• **PREGUNTAS DE ESTUDIO**
1. Responde según la lectura sobre san Romualdo:
(a) ¿Cuántos años vivió Romualdo en la ciudad de Parenzo?
(b) ¿Quién escribió la vida de san Romualdo de la que procede la lectura?
(c) ¿A qué monasterio volvió definitivamente cuando vio que se acercaba su fin?
2. Reproduce con total fidelidad la parte de la lectura sobre san Romualdo que va desde "Y, otras cosas" hasta "impidiendo toda entrada.", ambas incluidas.

====== FRAGMENTO DE TEXTO ======

Oficio de lectura, 19 de Junio
San Romualdo, Abad
Se negó a sí mismo
para seguir a Cristo
De la vida de san Romualdo, escrita por san
Pedro Damiani, obispo
Romualdo vivió tres años en la ciudad de Parenzo; durante el
primero, construyó un monasterio y puso en él una comunidad con
su abad; los otros dos, vivió recluido en él. Allí la bondad
divina lo elevó a tan alto grado de perfección que, inspirado
por el Espíritu Santo, predijo algunos sucesos futuros y llegó a
la penetración de muchos misterios ocultos del antiguo y del
nuevo Testamento.
Con frecuencia, era arrebatado a un grado tan elevado de
contemplación que, deshecho todo él en lágrimas, abrasado por el
ardor inefable del amor divino, exclamaba:
«Amado Jesús, mi dulce miel, deseo inefable, dulzura de los
santos, encanto de los ángeles».
Y, otras cosas semejantes. Nosotros somos incapaces de expresar
con palabras humanas todo lo que él profería, movido por el gozo
del Espíritu Santo.
Dondequiera que aquel santo varón se decidía a habitar, ante
todo hacía en su celda un oratorio con su altar, y luego se
encerraba allí, impidiendo toda entrada.
Después de haber vivido así en varios lugares, dándose cuenta de
que ya se acercaba su fin, volvió definitivamente al monasterio
que había construido en Val de Castro y allí, en espera cierta
de su muerte cercana, se hizo edificar una celda con su
oratorio, con el fin de recluirse en ella y guardar silencio
hasta la muerte.

====== DATOS ======

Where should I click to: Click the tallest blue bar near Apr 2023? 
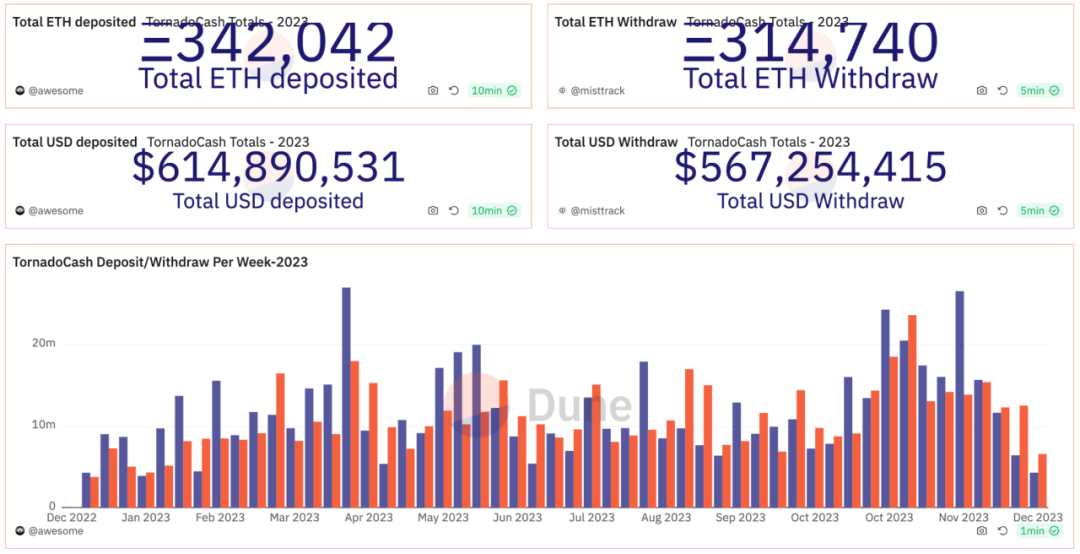346,398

======

• **RESPUESTAS POR TAREA**
1.
(a) Tres años.
(b) San Pedro Damiani, obispo.
(c) Al monasterio que había construido en Val de Castro.

2.
Y, otras cosas semejantes. Nosotros somos incapaces de expresar
con palabras humanas todo lo que él profería, movido por el gozo
del Espíritu Santo.
Dondequiera que aquel santo varón se decidía a habitar, ante
todo hacía en su celda un oratorio con su altar, y luego se
encerraba allí, impidiendo toda entrada.